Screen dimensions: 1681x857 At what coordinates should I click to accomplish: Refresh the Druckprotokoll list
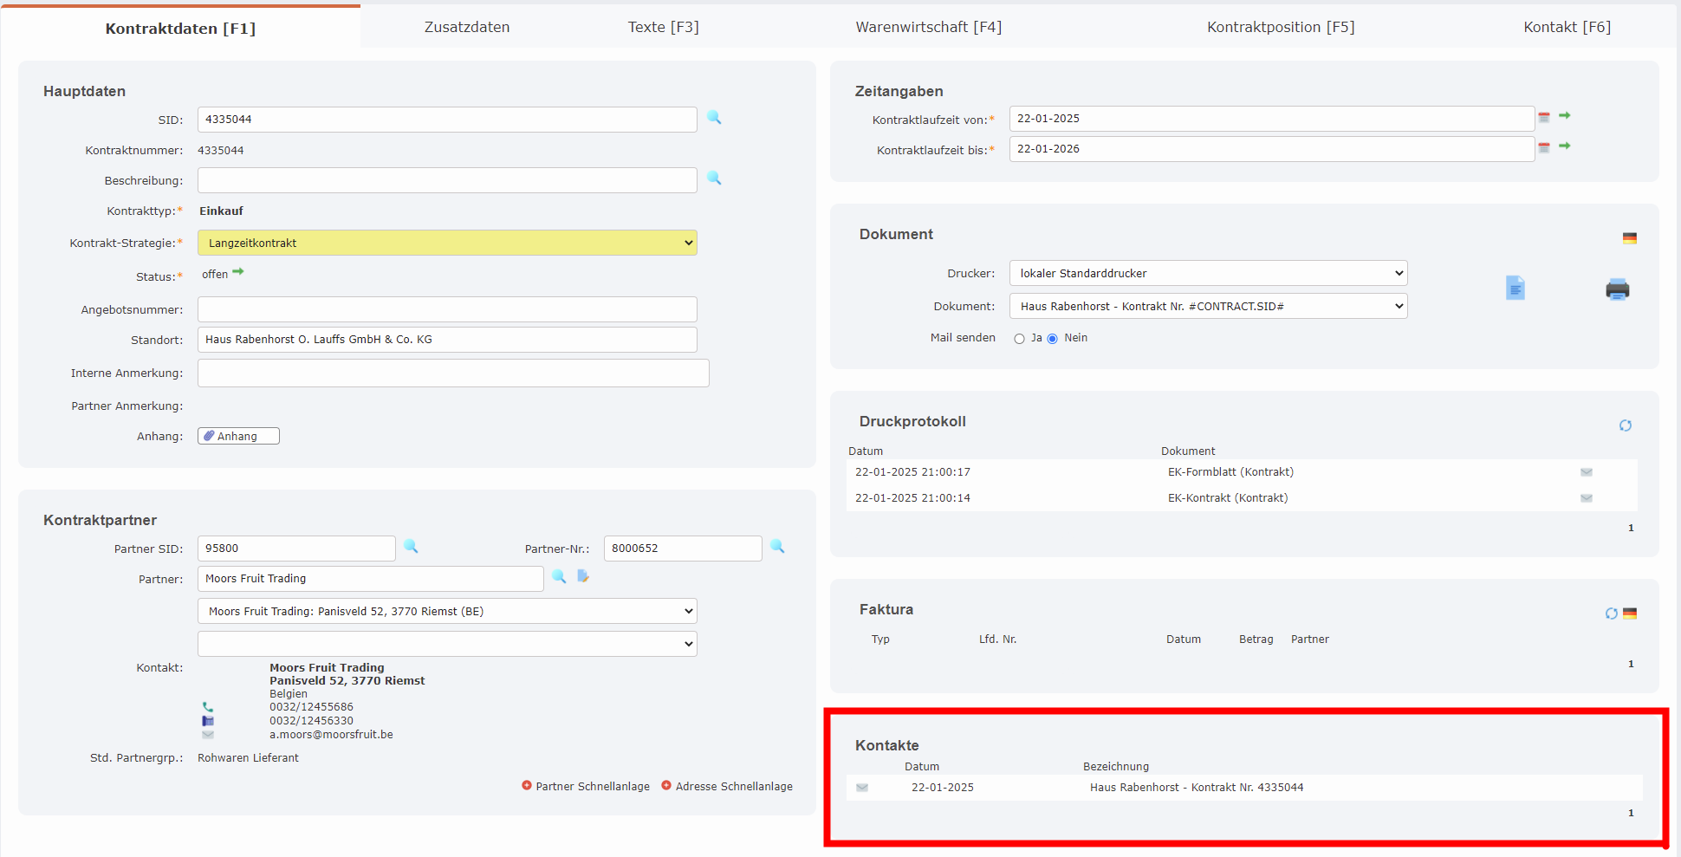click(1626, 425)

·····

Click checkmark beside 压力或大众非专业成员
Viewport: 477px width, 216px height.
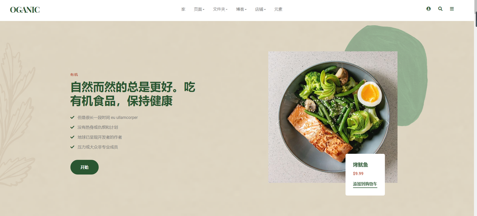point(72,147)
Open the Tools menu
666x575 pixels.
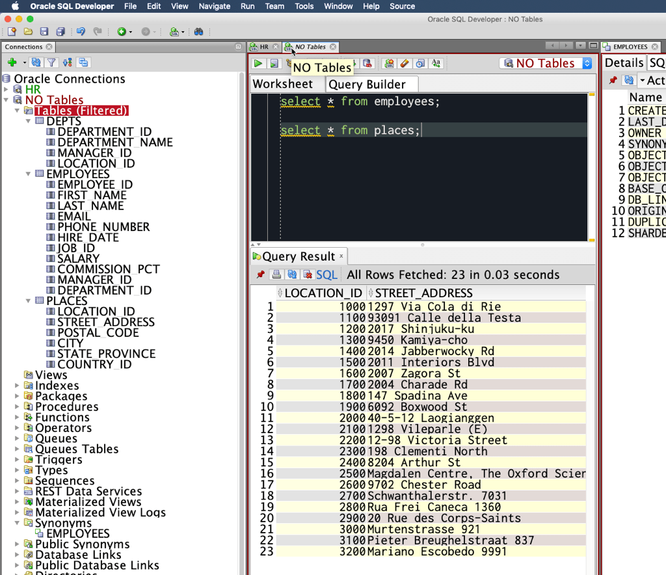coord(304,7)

·····

Shift every coordinate in the answers by 71 and write out again the entries starting at the line containing "Click checkmark beside 压力或大众非专业成员" and ending at the line containing "coord(304,7)", requests included. Leave the pictures out.

Click checkmark beside 压力或大众非专业成员
Viewport: 477px width, 216px height.
point(143,218)
Open the Tools menu
666x575 pixels.
coord(375,78)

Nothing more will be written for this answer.